From: Born Too Soon: Care before and between pregnancy to prevent preterm births: from evidence to action

Invest and plan

• Assess situational need for preconception care services and opportunities in local health system to deliver.

• Use every opportunity to reach girls and women and couples with preconception messages, beginning in school and extending to healthcare settings and community events. Preconception health must also involve boys and men, to improve their health; and to engage them in ensuring better outcomes for women and girls.

• Develop consensus around the use of a term and a definition for preconception care grounded in a conceptual framework.

• Publish the existing evidence base, and identify gaps in the evidence base.

• Raise the profile of preconception care and engage key stakeholders to support action and research in this area (including through advocacy documents, scientific publications, participation in meetings of professional organizations; engaging experts and organizations in fields outside of maternal and child health).

• Prepare guidelines on preconception care.

• Develop a list of tools to support policy development, implementation, monitoring and capacity-building in preconception care.

Implement

Seize opportunities through existing programs (including non-health programs) to:

• Educate women and couples of reproductive age to have a reproductive plan that includes age at first pregnancy, method to prevent unintended pregnancy, and number of children they wish to have.

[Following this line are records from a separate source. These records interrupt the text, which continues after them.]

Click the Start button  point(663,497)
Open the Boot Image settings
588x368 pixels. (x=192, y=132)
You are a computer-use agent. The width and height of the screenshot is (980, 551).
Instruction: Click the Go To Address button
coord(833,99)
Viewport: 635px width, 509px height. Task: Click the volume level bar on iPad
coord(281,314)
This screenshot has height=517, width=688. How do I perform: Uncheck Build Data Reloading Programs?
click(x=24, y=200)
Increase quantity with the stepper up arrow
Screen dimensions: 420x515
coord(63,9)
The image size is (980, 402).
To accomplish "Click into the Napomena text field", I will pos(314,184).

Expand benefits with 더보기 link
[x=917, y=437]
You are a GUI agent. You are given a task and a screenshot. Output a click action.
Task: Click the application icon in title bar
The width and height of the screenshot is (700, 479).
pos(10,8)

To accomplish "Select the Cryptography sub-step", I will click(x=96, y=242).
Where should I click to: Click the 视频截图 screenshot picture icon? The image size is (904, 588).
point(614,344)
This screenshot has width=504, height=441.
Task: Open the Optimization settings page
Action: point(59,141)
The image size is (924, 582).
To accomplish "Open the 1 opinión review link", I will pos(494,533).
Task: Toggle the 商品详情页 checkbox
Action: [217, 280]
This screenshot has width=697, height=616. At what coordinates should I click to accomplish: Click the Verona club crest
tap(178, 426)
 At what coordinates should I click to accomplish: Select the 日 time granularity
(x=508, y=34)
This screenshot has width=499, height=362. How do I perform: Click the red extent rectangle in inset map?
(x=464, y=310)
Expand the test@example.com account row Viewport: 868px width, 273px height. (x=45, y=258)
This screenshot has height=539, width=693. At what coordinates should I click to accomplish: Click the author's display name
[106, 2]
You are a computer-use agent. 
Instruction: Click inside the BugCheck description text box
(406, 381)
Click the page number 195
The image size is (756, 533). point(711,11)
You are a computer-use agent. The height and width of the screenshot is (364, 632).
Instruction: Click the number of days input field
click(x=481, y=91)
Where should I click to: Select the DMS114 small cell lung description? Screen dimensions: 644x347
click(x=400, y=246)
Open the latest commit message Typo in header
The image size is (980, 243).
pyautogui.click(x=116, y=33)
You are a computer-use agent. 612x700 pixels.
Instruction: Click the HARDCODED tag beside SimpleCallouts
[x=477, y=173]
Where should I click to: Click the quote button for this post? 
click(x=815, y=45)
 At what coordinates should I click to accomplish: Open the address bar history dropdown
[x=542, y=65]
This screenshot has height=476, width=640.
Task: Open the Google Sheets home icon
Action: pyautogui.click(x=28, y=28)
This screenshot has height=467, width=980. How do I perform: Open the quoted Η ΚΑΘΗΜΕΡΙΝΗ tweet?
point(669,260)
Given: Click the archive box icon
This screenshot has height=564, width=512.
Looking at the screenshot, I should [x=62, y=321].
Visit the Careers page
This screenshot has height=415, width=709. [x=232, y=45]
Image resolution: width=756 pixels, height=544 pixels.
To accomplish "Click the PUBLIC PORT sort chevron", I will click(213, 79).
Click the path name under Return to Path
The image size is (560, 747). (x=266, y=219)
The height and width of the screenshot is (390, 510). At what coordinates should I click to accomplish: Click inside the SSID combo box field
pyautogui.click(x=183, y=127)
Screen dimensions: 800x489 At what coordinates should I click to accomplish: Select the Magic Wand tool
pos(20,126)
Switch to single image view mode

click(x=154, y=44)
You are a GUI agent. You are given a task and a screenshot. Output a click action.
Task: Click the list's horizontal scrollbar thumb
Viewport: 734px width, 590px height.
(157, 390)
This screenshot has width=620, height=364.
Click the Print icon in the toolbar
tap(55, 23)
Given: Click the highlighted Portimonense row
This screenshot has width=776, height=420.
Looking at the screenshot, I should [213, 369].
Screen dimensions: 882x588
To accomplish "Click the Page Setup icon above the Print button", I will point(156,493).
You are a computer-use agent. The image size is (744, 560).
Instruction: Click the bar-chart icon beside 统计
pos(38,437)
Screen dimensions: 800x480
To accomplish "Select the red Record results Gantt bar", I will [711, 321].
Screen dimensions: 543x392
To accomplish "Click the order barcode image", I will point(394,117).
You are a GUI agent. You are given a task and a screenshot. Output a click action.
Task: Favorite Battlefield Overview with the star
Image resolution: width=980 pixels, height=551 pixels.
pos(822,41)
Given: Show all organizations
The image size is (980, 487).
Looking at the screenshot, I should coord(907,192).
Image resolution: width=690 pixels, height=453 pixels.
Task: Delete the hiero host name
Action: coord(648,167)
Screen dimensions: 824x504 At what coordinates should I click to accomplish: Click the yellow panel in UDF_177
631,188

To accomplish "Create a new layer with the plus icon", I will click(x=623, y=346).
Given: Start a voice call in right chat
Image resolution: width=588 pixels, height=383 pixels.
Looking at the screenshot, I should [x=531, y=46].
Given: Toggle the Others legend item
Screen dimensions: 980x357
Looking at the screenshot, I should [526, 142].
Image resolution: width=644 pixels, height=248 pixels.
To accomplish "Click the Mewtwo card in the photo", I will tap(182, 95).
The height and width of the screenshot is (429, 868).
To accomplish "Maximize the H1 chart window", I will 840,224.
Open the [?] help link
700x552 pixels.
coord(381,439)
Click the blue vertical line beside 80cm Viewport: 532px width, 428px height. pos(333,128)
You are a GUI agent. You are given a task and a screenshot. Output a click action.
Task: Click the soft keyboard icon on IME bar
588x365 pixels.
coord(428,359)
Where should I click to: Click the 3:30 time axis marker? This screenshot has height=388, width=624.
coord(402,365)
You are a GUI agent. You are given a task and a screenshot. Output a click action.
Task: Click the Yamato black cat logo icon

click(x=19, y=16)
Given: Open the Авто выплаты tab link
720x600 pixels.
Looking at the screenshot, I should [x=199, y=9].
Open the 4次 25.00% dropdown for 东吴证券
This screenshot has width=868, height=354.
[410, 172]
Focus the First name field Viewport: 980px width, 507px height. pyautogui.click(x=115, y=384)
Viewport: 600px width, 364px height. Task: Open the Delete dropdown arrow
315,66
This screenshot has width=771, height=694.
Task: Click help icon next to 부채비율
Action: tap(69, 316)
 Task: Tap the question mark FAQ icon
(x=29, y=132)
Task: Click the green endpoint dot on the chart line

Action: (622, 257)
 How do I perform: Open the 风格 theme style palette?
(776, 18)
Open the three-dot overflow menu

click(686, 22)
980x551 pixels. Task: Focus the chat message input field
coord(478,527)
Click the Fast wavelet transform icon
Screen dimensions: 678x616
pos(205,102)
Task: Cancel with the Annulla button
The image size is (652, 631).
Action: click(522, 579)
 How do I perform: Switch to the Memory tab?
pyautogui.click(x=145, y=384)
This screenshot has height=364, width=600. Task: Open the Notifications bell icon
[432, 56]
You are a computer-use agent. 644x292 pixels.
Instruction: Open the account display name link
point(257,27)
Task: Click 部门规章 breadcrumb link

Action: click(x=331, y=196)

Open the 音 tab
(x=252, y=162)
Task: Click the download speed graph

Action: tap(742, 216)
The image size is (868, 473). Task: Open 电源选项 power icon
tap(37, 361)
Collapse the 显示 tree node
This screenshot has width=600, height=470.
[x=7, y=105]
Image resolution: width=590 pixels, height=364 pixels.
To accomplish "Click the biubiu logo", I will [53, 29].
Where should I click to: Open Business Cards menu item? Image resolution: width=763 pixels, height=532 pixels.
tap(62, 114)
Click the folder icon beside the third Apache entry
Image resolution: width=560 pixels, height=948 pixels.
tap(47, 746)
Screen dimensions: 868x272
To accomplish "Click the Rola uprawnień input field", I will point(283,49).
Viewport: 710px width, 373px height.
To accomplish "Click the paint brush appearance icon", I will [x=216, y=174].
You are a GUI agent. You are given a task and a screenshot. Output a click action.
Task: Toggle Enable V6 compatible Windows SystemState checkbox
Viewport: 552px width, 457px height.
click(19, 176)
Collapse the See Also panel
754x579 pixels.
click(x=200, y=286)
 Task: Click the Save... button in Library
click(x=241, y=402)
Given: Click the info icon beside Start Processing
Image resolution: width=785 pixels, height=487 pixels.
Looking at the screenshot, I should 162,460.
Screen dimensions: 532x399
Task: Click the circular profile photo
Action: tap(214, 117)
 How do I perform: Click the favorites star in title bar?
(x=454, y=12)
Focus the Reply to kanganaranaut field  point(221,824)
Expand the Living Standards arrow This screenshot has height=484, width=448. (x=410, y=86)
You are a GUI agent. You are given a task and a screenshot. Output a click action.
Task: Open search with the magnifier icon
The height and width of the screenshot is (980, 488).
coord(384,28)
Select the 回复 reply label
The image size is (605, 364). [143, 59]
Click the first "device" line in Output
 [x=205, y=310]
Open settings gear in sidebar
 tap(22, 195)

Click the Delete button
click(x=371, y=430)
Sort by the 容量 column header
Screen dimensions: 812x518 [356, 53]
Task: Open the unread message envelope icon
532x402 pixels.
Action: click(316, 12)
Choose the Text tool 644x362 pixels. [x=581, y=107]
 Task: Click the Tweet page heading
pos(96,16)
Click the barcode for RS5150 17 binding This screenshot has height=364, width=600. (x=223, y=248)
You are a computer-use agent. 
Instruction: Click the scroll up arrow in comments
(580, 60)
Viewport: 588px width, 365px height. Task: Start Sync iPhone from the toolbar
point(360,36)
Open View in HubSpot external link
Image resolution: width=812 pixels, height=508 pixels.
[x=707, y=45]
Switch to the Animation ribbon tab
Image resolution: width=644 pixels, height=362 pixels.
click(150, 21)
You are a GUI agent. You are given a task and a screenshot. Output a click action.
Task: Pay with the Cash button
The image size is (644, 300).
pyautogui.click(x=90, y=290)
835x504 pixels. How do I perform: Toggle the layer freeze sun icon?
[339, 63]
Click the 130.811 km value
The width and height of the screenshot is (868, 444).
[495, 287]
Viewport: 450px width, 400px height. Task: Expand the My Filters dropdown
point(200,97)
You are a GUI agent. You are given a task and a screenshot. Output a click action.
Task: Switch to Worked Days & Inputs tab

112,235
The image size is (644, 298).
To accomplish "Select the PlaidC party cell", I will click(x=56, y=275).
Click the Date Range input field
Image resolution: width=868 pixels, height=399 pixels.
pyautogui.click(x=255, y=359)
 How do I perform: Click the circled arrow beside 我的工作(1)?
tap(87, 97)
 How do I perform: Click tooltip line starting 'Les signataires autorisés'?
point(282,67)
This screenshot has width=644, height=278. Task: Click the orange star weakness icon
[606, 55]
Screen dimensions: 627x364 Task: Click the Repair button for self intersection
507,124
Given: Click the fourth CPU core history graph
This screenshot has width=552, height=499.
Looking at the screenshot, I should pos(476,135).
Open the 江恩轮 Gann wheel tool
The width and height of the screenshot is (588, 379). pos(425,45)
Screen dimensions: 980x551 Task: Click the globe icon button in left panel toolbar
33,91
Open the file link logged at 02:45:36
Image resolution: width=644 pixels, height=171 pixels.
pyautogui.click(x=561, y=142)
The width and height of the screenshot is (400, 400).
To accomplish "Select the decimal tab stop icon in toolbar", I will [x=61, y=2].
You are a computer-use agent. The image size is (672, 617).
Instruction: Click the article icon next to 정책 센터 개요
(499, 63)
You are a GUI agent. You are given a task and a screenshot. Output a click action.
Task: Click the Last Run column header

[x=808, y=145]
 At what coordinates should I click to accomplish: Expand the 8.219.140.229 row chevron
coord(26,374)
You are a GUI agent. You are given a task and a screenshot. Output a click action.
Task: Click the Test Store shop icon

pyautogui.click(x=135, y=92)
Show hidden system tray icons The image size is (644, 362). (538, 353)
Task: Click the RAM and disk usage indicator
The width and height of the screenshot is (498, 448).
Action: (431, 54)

• Scale up personal development programs and skills-building to negotiate safe sexual behavior in adolescence. Adapt preconception interventions to maximize uptake by adolescents.

• Implement universal coverage of childhood and booster vaccinations for infectious diseases known to cause adverse pregnancy outcomes.

• Screen for and treat infectious diseases, particularly sexually transmitted infections.

• Promote healthy nutrition and exercise to prevent both underweight and obesity in girls and women.

• Promote food security for communities and households. Expand nutrition programs to include adolescent girls and women. Particularly for underweight women, provide protein calorie supplementation and micronutrients. A cost-effective way to ensure adequate levels of micronutrient consumption would be to enact large-scale fortification of staple foods.

• Implement public health policy to reduce the number of men and women of reproductive age who use tobacco.

• Implement strategies for community development and poverty reduction, since living environments and socioeconomic constructs have a significant impact on health.

• Ensure universal access to education to empower girls and women with the basic knowledge and skills they need to make decisions for themselves, such as when to access care.

Scale up

• Promote effective contraception for women/couples to space pregnancies 18 to 24 months apart.

• Screen for chronic conditions, especially diabetes, and institute counseling and management as early as possible to improve neonatal outcomes.

Inform and improve program coverage and quality

• Develop indicators for baseline surveillance and to monitor progress in preconception care.

• Include preterm birth among tracking indicators.

• Develop a common analytical framework to evaluate existing preconception care programs and document their processes and outcomes to inform and inspire others.

• Develop national and global indicators to track progress in delivery of preconception care.

Innovate and undertake implementation research

• Invest in research and link to action.

• Identify opportunities to incorporate in-service and pre-service training on preconception care within existing capacity-building efforts, including through distance education.

• Stimulate and support country-level action.

• Carry out demonstration projects to strengthen the evidence base for the value and feasibility of preconception care.

We all share in the responsibility of making sure that all women before and between pregnancies receive the care they need for healthy pregnancies and birth outcomes.